A second, and perhaps simpler, alternative would be to include a provision in the trust which distributes the balance of the trust’s assets upon the expiration of the trust’s term evenly to the grantor’s children or to the estate of any predeceased child. While such a provision would avoid the complexities of an equalizing allocation, a distribution to a child’s estate could disrupt the grantor’s overall estate plan. For example, the child’s will could leave all of the child’s assets to the child’s surviving spouse, which may be contrary to the parents’ wishes.

The Separate Share Rules

One of the most significant traps for the unwary in the GST tax regulations is the separate share rule.29 In general, separate shares of a single trust will be treated as separate trusts for GST tax purposes only if the separate share exists from and at all times after the creation of the trust.30 The significance of this rule is that GST tax exemption cannot be allocated to a separate share of a trust unless such share existed from the inception of the trust. If a separate share of a trust has GST tax potential and such share was not established at the inception of the trust, it would be necessary to allocate exemption to the entire trust to exempt such share from GST tax. Such an allocation would unnecessarily use a portion of the exemption if any other share of the trust did not have GST tax potential.

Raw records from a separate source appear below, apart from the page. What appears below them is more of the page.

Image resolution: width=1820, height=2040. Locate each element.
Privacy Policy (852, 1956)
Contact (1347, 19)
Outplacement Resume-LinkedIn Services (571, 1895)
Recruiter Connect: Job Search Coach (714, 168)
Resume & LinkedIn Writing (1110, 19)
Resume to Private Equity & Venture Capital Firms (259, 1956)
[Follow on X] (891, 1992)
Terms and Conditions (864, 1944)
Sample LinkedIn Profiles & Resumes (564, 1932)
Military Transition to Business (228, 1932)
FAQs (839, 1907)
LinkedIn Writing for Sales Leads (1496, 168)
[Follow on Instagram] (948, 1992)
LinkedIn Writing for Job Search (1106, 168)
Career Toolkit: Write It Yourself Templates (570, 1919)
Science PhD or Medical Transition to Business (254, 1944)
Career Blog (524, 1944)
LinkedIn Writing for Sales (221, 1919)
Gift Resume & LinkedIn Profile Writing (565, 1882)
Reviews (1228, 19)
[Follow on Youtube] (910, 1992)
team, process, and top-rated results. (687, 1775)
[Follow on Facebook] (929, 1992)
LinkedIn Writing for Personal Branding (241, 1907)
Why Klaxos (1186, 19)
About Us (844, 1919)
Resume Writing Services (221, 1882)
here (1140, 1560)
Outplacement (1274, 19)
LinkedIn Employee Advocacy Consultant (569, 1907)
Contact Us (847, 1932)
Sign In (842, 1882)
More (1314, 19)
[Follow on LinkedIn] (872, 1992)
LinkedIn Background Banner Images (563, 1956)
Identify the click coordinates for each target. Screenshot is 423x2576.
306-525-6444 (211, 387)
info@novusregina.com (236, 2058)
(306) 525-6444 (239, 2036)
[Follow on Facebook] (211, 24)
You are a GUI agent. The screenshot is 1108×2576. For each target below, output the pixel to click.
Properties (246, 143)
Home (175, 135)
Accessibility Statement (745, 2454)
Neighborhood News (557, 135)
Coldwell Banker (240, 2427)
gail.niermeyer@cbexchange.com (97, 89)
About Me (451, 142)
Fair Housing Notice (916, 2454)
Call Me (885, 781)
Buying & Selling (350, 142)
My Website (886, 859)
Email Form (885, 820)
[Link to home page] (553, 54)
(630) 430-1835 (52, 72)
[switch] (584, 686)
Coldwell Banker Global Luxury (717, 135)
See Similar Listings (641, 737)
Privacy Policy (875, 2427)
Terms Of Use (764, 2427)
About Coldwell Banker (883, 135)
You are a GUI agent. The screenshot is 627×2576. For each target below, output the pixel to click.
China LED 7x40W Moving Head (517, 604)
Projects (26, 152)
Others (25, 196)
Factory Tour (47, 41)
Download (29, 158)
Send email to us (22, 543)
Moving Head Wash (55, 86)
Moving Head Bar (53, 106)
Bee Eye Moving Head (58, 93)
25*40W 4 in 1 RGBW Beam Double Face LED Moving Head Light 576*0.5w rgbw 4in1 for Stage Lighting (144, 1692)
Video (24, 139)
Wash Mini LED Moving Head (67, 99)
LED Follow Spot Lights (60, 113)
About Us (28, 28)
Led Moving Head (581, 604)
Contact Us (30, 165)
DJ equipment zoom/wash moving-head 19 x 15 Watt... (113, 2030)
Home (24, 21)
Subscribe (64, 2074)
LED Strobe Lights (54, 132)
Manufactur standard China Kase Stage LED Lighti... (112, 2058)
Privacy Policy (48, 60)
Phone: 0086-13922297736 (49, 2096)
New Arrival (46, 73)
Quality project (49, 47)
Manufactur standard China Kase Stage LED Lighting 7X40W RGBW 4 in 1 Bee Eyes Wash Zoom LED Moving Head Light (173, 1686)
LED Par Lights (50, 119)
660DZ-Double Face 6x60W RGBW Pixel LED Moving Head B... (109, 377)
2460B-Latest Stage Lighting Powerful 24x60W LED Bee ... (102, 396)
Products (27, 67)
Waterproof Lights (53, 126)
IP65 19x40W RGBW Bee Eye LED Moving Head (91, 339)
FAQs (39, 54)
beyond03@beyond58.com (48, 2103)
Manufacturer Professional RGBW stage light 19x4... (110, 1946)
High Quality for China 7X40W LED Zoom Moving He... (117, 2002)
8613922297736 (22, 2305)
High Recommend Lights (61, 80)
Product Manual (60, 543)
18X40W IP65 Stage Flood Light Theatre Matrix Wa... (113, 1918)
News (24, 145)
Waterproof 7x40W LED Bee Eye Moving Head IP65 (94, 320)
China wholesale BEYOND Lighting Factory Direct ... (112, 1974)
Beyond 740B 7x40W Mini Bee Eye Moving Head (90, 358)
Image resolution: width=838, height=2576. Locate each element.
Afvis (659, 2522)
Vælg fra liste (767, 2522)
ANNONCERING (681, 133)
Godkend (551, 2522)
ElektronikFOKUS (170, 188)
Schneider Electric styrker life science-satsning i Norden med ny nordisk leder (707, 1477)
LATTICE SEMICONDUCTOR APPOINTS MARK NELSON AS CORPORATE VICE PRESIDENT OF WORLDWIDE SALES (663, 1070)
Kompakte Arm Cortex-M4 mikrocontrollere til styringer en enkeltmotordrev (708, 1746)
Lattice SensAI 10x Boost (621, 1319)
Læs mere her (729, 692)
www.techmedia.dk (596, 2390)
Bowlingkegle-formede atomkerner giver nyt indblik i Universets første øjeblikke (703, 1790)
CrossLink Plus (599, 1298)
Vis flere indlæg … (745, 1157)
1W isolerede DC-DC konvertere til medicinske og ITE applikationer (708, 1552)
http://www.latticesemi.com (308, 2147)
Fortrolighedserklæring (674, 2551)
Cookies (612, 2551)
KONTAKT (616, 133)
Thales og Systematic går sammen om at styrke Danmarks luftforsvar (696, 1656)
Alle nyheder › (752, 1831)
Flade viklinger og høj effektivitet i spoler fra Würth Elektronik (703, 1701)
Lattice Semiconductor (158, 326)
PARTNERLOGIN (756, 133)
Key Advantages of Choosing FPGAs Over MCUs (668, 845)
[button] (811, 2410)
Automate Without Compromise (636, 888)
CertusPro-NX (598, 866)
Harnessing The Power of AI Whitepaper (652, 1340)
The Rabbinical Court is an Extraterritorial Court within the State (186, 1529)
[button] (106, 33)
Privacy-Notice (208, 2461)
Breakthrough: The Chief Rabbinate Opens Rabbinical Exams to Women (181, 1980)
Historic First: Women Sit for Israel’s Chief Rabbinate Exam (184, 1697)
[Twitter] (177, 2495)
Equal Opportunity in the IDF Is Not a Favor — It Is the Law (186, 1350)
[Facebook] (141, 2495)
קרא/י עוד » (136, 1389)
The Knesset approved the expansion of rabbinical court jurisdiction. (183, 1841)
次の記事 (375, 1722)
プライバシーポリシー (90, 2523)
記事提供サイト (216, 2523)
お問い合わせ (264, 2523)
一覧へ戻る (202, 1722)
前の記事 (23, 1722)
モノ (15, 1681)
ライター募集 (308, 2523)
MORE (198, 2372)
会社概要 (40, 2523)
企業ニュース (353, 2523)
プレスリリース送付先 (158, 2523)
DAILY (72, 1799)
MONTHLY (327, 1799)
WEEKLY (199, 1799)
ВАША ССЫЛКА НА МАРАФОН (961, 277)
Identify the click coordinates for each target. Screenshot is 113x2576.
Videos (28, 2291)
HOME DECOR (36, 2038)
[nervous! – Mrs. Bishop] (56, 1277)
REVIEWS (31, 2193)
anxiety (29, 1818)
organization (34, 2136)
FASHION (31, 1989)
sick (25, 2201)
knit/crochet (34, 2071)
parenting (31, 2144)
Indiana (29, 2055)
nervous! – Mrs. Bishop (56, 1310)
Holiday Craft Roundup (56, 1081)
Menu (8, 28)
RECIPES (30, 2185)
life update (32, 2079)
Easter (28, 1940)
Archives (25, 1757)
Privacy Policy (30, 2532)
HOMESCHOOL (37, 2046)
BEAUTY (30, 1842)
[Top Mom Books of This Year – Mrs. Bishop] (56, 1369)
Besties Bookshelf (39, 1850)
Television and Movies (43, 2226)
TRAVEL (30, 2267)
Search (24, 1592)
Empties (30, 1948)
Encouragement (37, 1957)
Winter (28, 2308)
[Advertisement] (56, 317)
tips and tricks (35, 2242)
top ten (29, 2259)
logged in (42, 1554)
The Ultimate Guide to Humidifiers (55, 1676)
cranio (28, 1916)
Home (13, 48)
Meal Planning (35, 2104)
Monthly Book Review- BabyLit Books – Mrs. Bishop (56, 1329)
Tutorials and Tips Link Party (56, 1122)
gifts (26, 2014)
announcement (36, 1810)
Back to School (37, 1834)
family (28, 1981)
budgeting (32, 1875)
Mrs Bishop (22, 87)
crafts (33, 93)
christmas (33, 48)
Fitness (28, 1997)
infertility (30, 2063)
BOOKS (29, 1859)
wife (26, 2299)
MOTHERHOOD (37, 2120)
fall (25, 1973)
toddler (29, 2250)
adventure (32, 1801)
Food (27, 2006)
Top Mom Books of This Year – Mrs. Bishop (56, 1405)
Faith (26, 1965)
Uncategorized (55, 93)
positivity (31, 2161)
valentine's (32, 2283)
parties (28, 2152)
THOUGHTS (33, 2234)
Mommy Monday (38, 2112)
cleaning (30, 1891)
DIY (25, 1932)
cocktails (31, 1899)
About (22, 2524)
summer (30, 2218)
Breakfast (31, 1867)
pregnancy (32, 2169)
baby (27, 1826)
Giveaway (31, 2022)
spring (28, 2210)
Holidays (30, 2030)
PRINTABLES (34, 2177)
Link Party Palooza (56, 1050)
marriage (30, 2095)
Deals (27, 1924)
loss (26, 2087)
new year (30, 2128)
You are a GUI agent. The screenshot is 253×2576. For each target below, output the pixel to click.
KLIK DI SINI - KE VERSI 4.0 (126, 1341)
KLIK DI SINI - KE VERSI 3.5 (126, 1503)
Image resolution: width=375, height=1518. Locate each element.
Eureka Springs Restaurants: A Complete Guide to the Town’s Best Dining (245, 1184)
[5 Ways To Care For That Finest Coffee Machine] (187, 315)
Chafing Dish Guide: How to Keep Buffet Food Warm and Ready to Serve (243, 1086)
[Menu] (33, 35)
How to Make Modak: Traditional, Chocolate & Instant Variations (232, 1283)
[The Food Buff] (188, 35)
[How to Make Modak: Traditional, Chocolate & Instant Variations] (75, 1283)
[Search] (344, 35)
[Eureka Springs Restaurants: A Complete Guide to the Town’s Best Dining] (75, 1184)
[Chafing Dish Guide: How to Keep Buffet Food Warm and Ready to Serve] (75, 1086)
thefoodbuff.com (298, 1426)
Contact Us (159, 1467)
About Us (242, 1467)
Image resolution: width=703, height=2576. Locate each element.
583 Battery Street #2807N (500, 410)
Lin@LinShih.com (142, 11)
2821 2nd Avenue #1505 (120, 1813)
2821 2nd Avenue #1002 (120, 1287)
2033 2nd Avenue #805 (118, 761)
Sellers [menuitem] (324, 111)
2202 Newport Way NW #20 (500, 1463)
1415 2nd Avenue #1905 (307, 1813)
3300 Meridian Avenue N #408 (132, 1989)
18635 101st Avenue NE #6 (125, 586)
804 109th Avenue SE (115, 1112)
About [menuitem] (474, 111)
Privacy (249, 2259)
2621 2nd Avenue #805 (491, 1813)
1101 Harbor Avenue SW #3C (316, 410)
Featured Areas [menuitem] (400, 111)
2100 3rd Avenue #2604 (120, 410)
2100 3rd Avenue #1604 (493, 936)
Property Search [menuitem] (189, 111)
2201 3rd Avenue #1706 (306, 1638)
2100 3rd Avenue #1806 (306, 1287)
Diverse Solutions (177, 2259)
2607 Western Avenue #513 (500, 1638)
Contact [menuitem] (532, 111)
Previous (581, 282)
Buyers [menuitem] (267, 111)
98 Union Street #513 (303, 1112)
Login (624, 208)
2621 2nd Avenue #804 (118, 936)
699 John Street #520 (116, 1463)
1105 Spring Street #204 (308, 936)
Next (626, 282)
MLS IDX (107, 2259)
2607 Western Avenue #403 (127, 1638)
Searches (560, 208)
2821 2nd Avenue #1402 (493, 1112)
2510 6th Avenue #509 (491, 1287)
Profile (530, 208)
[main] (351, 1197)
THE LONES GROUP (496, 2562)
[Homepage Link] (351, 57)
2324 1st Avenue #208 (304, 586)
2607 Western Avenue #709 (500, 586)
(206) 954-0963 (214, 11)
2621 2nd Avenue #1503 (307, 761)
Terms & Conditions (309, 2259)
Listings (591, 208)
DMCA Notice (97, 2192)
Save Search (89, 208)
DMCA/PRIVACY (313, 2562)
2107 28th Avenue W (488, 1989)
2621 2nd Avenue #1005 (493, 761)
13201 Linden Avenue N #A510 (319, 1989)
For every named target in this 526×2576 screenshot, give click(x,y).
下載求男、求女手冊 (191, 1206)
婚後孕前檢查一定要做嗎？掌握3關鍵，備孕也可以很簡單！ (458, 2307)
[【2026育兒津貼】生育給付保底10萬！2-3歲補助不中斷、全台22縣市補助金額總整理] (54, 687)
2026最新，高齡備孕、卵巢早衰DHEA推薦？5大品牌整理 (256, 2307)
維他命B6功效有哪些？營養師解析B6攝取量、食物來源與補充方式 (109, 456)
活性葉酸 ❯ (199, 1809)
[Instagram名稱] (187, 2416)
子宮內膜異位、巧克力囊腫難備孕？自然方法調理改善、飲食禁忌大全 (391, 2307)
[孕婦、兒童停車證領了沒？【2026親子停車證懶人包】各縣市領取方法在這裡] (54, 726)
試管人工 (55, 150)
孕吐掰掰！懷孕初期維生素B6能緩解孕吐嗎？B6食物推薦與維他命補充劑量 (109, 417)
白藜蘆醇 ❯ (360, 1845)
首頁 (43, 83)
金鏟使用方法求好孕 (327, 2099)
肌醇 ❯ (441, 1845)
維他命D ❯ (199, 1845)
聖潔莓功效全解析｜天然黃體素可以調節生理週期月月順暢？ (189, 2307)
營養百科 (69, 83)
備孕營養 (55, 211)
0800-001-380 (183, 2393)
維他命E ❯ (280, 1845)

The separate share trap is best understood by example. Assume that a grandfather establishes an irrevocable gifting or insurance trust for the benefit of his three children and seven grandchildren. It is contemplated that the grandfather will gift $100,000 to the trust and that such gift will qualify for the $10,000 annual gift tax exclusion31 under Crummey v. Com r. , 397 F.2d 82 (9th Cir. 1968). During the grandfather’s life, the trustee of the trust has the discretion to distribute income and/or principal to the children or grandchildren, in equal or unequal proportions, for health, education, maintenance or support needs. Upon the grandfather’s demise, the trust will be divided into four equal shares, one for each of the children (or the then living descendants of a predeceased child, per stirpes) and one for the grandchildren who survive the grandfather; the share for the grandchildren will be divided in equal shares for the surviving grandchildren at that time. In this scenario, the distribution to the grandchildren upon the grandfather’s demise will be subject to GST tax unless GST tax exemption is allocated to the trust. The problem is that exemption cannot be allocated to the share for the grandchildren only because the share for the grandchildren did not exist from the inception of the trust. If exemption is allocated, it must be allocated to the entire trust. Thus, GST exemption would be wasted with respect to the portion of the trust that would be ultimately distributed to the children.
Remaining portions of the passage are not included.